No cristianismo, a racionalidade tornou-se religião, e já não é o seu adversário.

Para que tal acontecesse, para que o cristianismo se compreendesse como a vitória da desmitologização, a vitória do conhecimento e, assim, da verdade, devia necessariamente encarar-se como universal e ser levado a todos os povos; não como uma religião específica que desaloja outras em virtude de uma espécie de imperialismo religioso, mas como verdade que torna supérflua a aparência.
E justamente por isso, na ampla tolerância dos politeísmos, será considerada como intolerável, inclusive como inimigo da religião, como “ateísmo”.
Não se fundava na relatividade e na convertibilidade das imagens, perturbando assim sobretudo a utilidade política das religiões e pondo em perigo os fundamentos do Estado, em cujo âmbito não pretendeu ser uma religião entre outras, mas a vitória da inteligência sobre o mundo das religiões.
Por outro lado, a esta posição do cristianismo no cosmos da religião e da filosofia se deve igualmente a sua força de penetração.
Já antes do início da missão cristã, alguns círculos cultos da antiguidade buscaram na figura do “homem temente a Deus” a ligação com a fé judaica, que lhes surgia como uma figura religiosa do monoteísmo filosófico e respondia, ao mesmo tempo, às exigências da razão e à necessidade religiosa do homem.
A esta a filosofia, por si só, não podia responder: não se reza a um Deus unicamente pensado.
Mas onde o Deus descoberto pelo pensamento se deixa encontrar no coração da religião como um Deus que fala e actua, então reconciliam-se o pensamento e a fé.

No nexo com a Sinagoga, havia ainda algo que não satisfazia: o não judeu, de facto, continuava sempre a ser um estranho, nunca podia chegar a uma pertença plena.
Este nó foi desfeito no cristianismo por meio da interpretação que Paulo fez da figura de Cristo.

◆ **Tarefas**
[a] Segundo o excerto sobre o cristianismo, em que figura buscaram alguns círculos cultos da antiguidade a ligação com a fé judaica?
[b] Repita textualmente o trecho do excerto que vai desde "Já antes do" até "figura de Cristo.", incluindo estas últimas palavras.
Responda com base apenas no excerto.

◆ **Material de origem**
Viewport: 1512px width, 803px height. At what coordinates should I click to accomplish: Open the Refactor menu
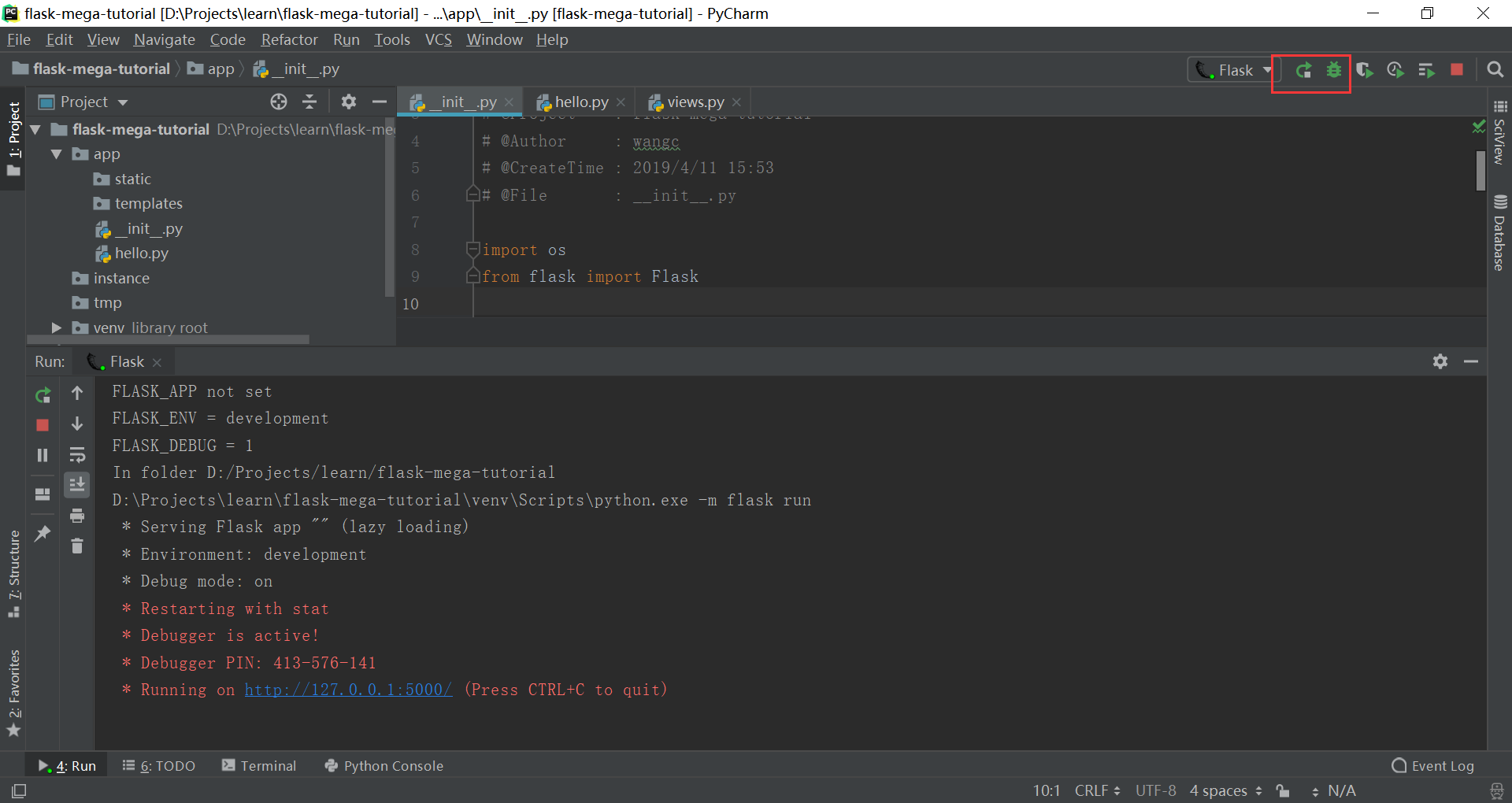tap(289, 39)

◆ **Resultados do exercício**
[a] Na figura do "homem temente a Deus".

[b]
Já antes do início da missão cristã, alguns círculos cultos da antiguidade buscaram na figura do “homem temente a Deus” a ligação com a fé judaica, que lhes surgia como uma figura religiosa do monoteísmo filosófico e respondia, ao mesmo tempo, às exigências da razão e à necessidade religiosa do homem.
A esta a filosofia, por si só, não podia responder: não se reza a um Deus unicamente pensado.
Mas onde o Deus descoberto pelo pensamento se deixa encontrar no coração da religião como um Deus que fala e actua, então reconciliam-se o pensamento e a fé.

No nexo com a Sinagoga, havia ainda algo que não satisfazia: o não judeu, de facto, continuava sempre a ser um estranho, nunca podia chegar a uma pertença plena.
Este nó foi desfeito no cristianismo por meio da interpretação que Paulo fez da figura de Cristo.